Omitting all pictures, copy word for word the lines from the line containing "Task: Open the" through the final line of the entries.
(Exercise data)
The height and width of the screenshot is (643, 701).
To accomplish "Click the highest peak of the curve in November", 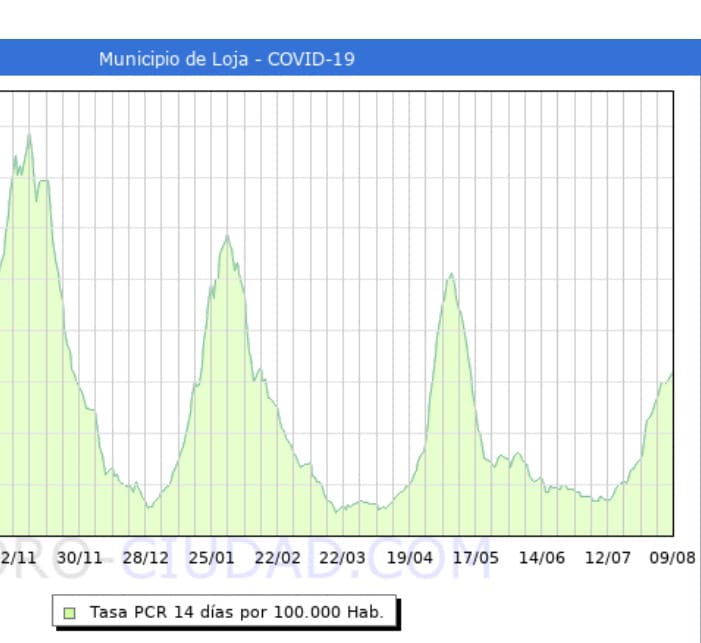I will (29, 135).

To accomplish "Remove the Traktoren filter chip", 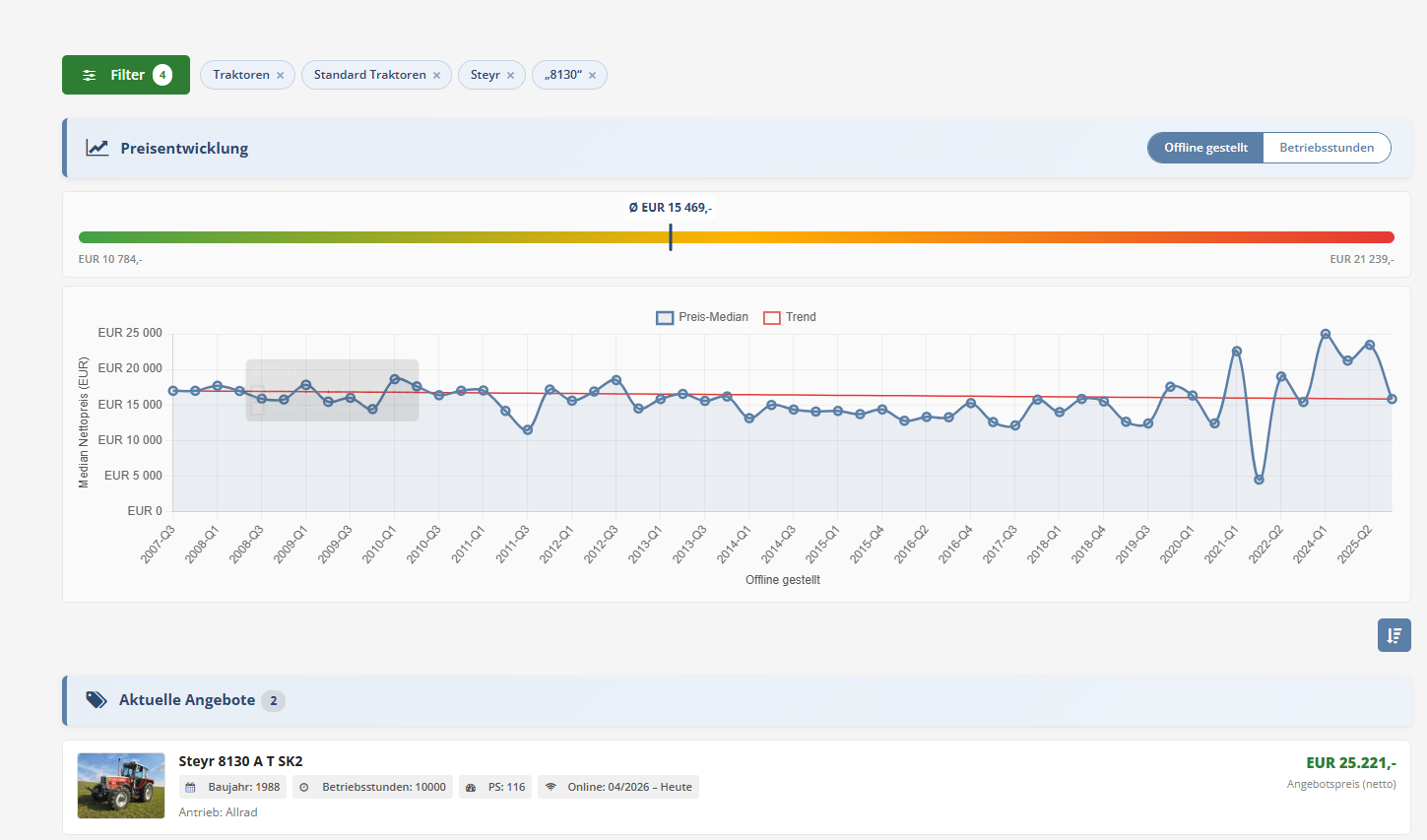I will [x=281, y=76].
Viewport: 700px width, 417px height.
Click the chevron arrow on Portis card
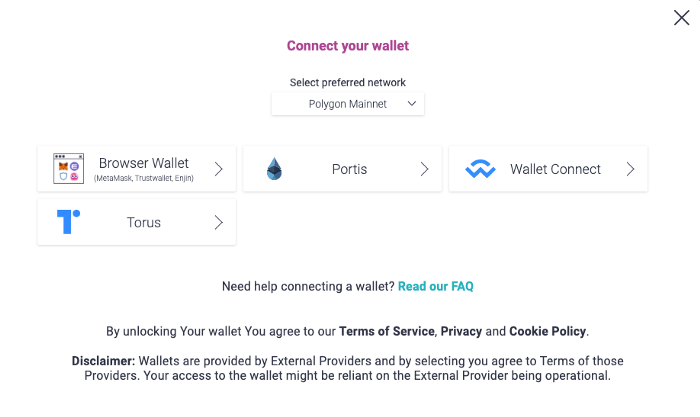click(425, 169)
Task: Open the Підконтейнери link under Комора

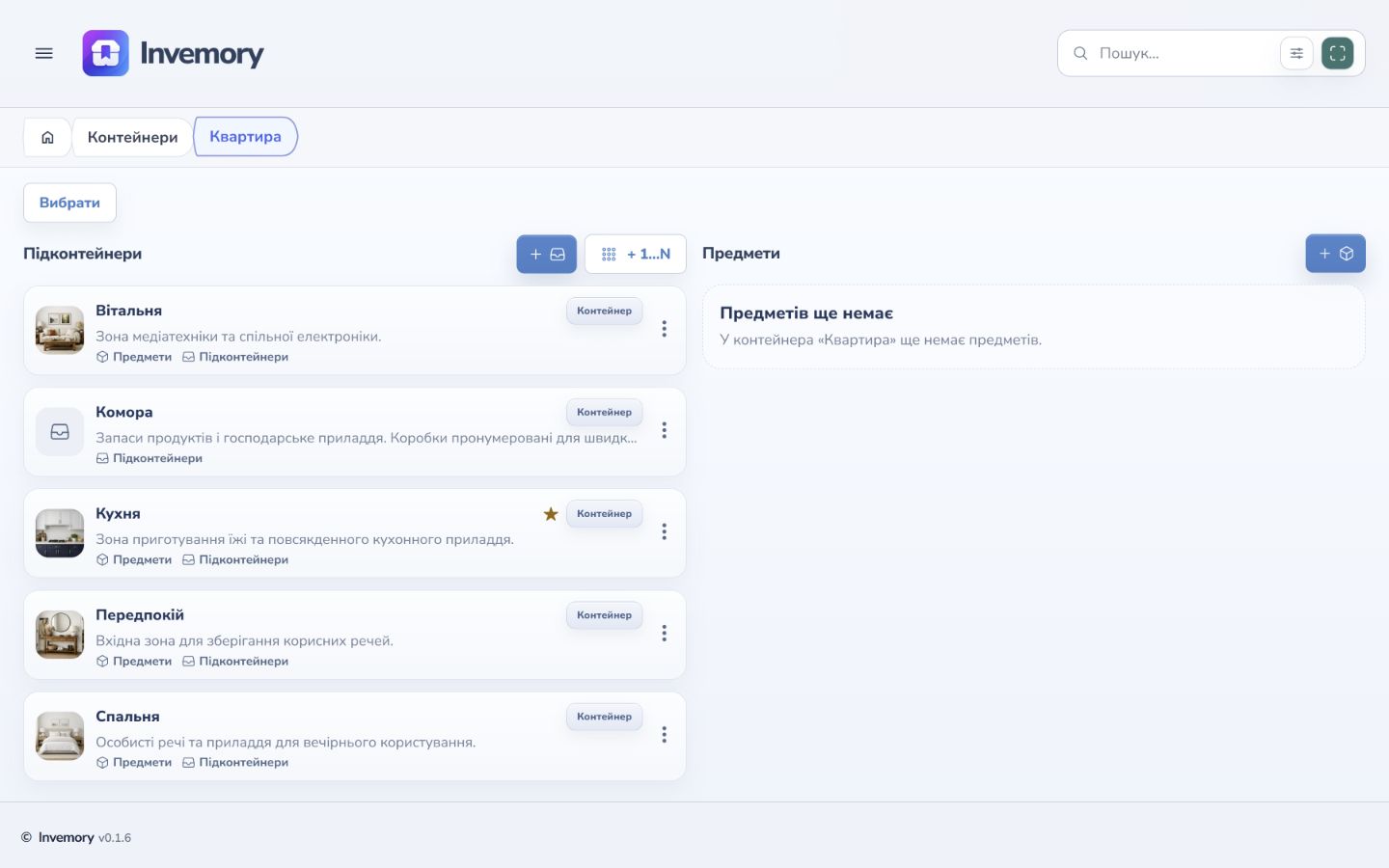Action: 150,458
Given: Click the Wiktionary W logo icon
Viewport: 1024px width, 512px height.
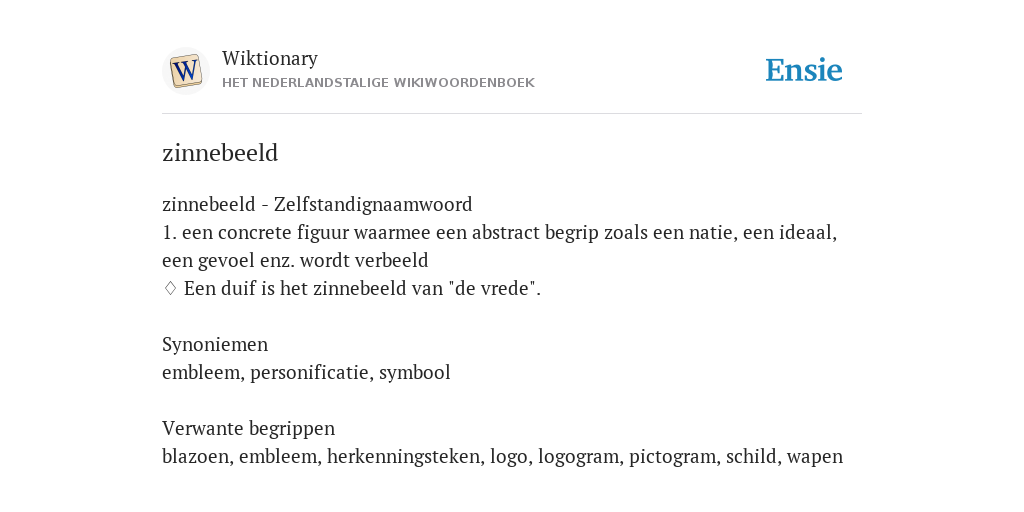Looking at the screenshot, I should click(x=185, y=71).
(End Exercise data)
# Response to this task
Task: Open the Підконтейнери link under Комора

Action: 150,458
Given: Click the Wiktionary W logo icon
Viewport: 1024px width, 512px height.
Looking at the screenshot, I should click(x=185, y=71).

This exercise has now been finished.